A short sale occurs when a lender agrees to sell a mortgage for less than the amount owed. It is often used as an alternative to foreclosure because foreclosure can be a loss to everyone involved.
Shorter Short Sales – Stellar News
This is welcome news for struggling homeowners and real estate investors alike. Previously, lenders could take months to approve or deny a short sale. This delay caused thousands of unnecessary foreclosures due to canceled contracts between buyer and seller.
How It Works
Here’s how the new short sale rules work:
- Lenders have 30 days to review and respond to a short sale request.
- If 30 days pass with no decision, the lender must give a weekly status update to the borrower.
- Ultimately, the short sale decision must be made within 60 days.
The new rules were handed down by the Federal Housing Financing Agency (FHFA), which oversees Freddie Mac.
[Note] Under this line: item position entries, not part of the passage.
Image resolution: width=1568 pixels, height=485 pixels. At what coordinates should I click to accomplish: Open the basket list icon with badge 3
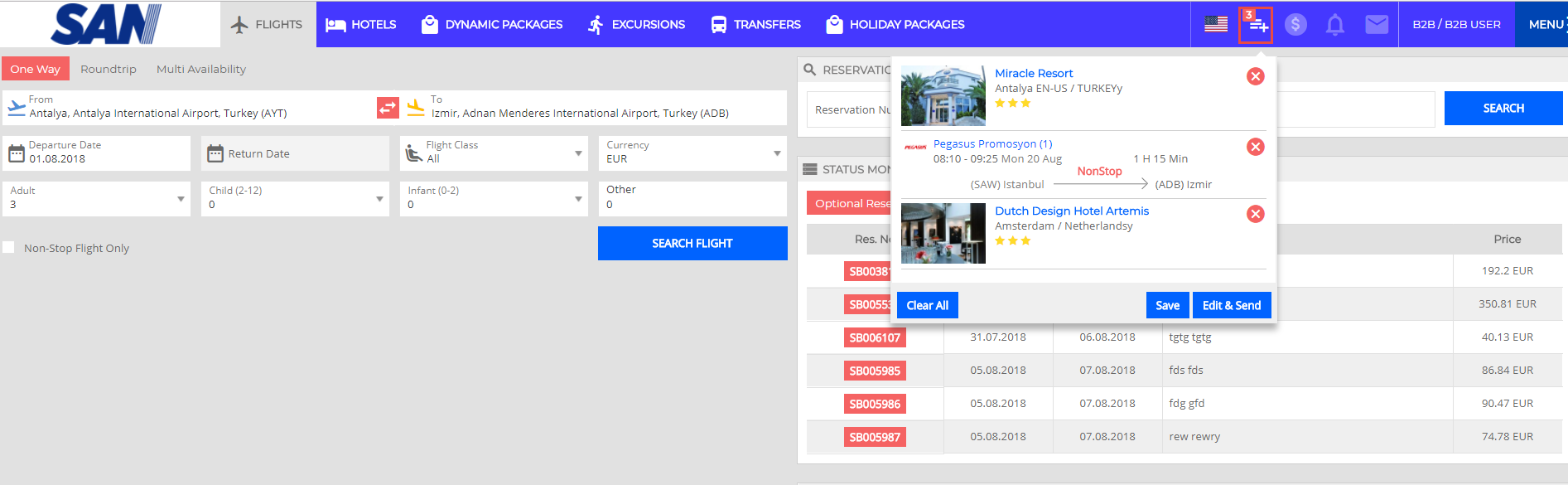1256,25
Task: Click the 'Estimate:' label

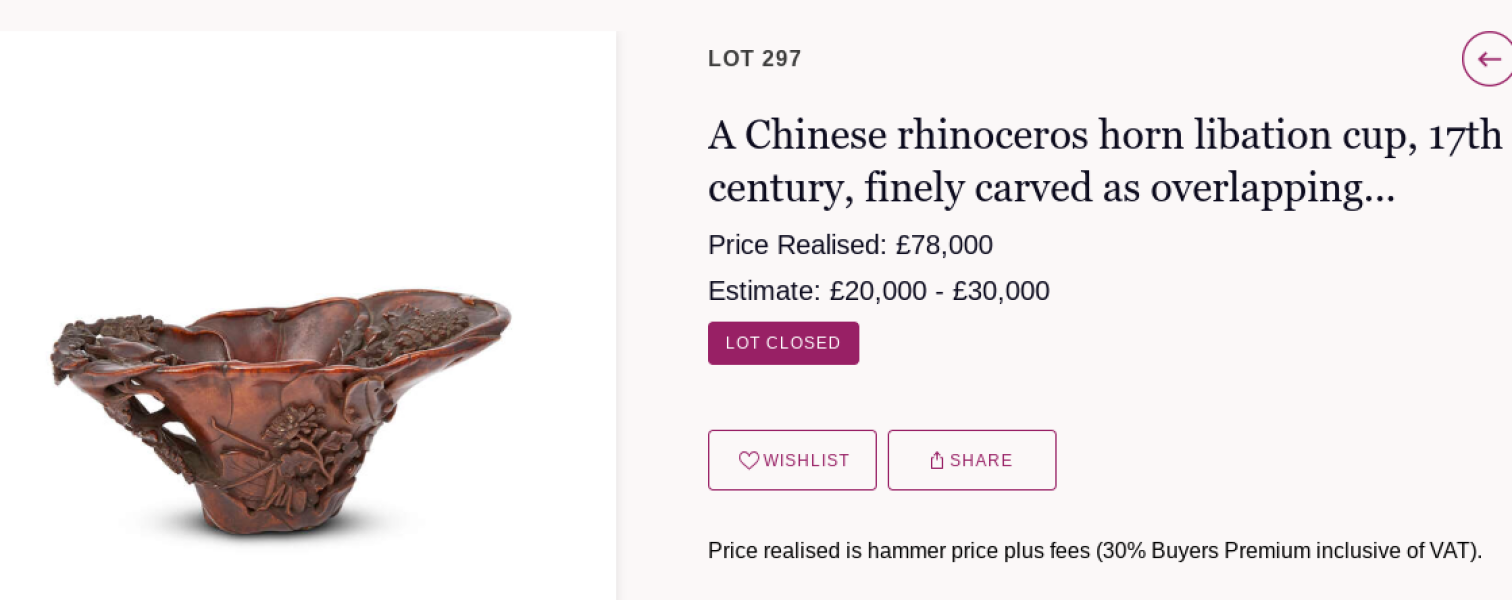Action: 764,291
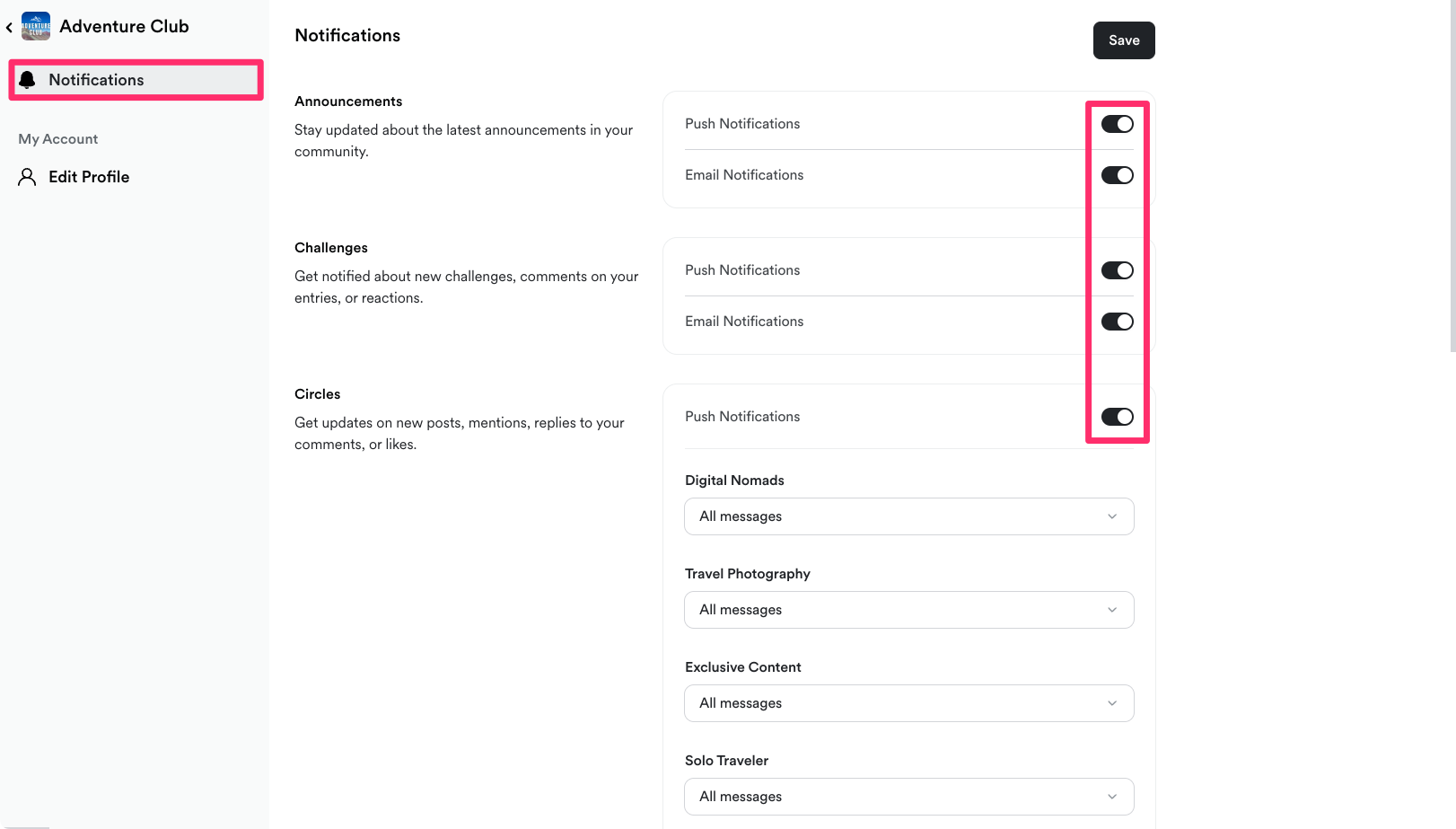Turn off Challenges email notifications
This screenshot has height=829, width=1456.
click(x=1118, y=322)
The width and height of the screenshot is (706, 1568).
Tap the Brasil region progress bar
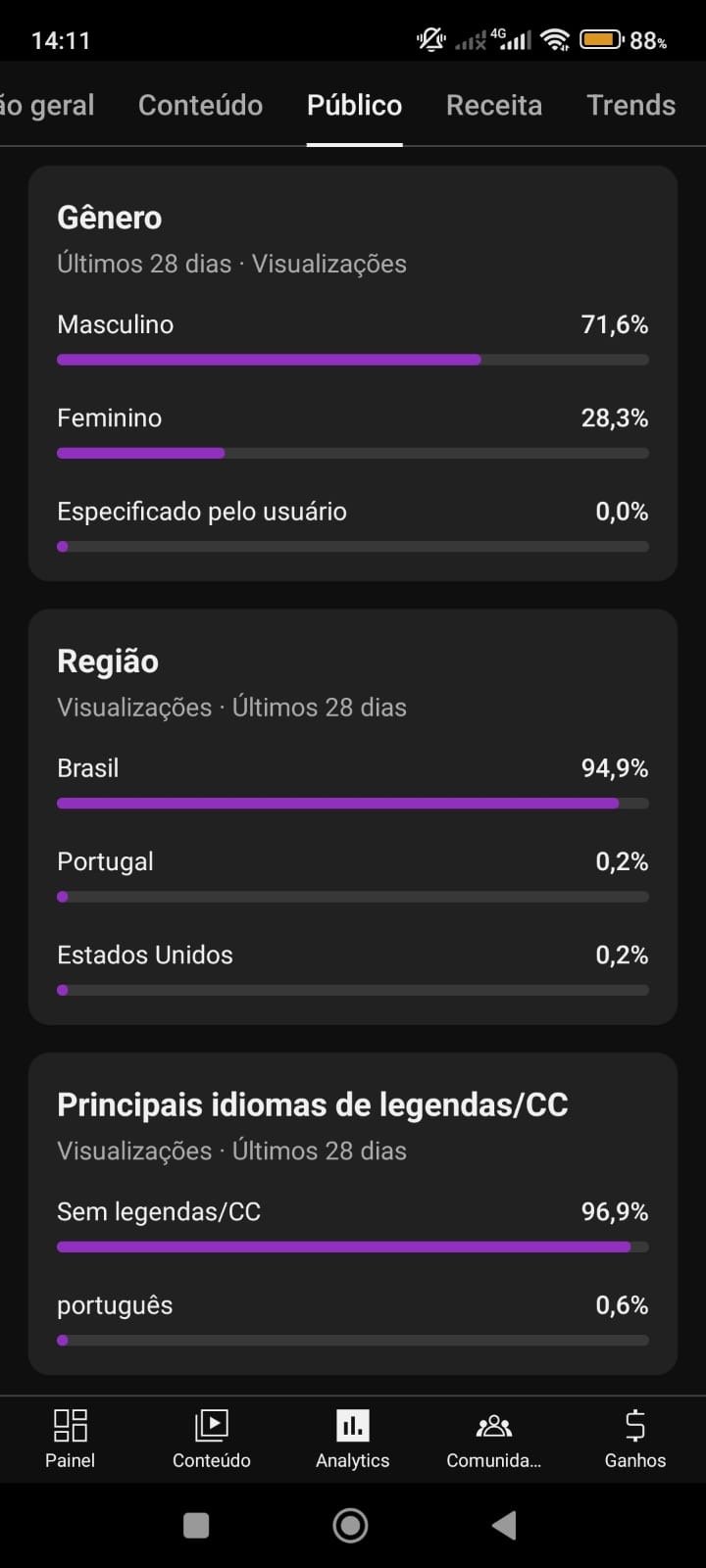pos(353,804)
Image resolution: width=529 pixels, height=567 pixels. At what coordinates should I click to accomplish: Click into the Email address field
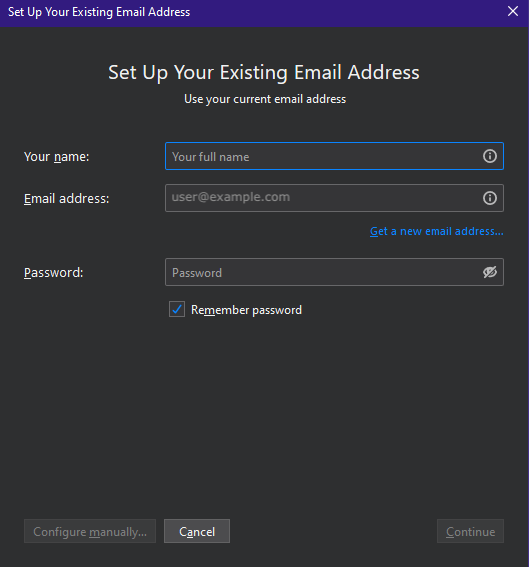pos(334,198)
According to the Agency, it’s the first step towards, “develop(ing) enhanced and aligned strategies for facilitating short sales, deeds-in-lieu and deeds-for-lease in order to help more homeowners avoid foreclosure.”
End of Foreclosure Glut?
Probably not, but it’s a good move for both investors and distressed sellers. This is just the beginning of a number of changes to the mortgage and foreclosure process. In addition to the new short sale rules, we’ll see more plans to improve both the mortgage lending and foreclosure process.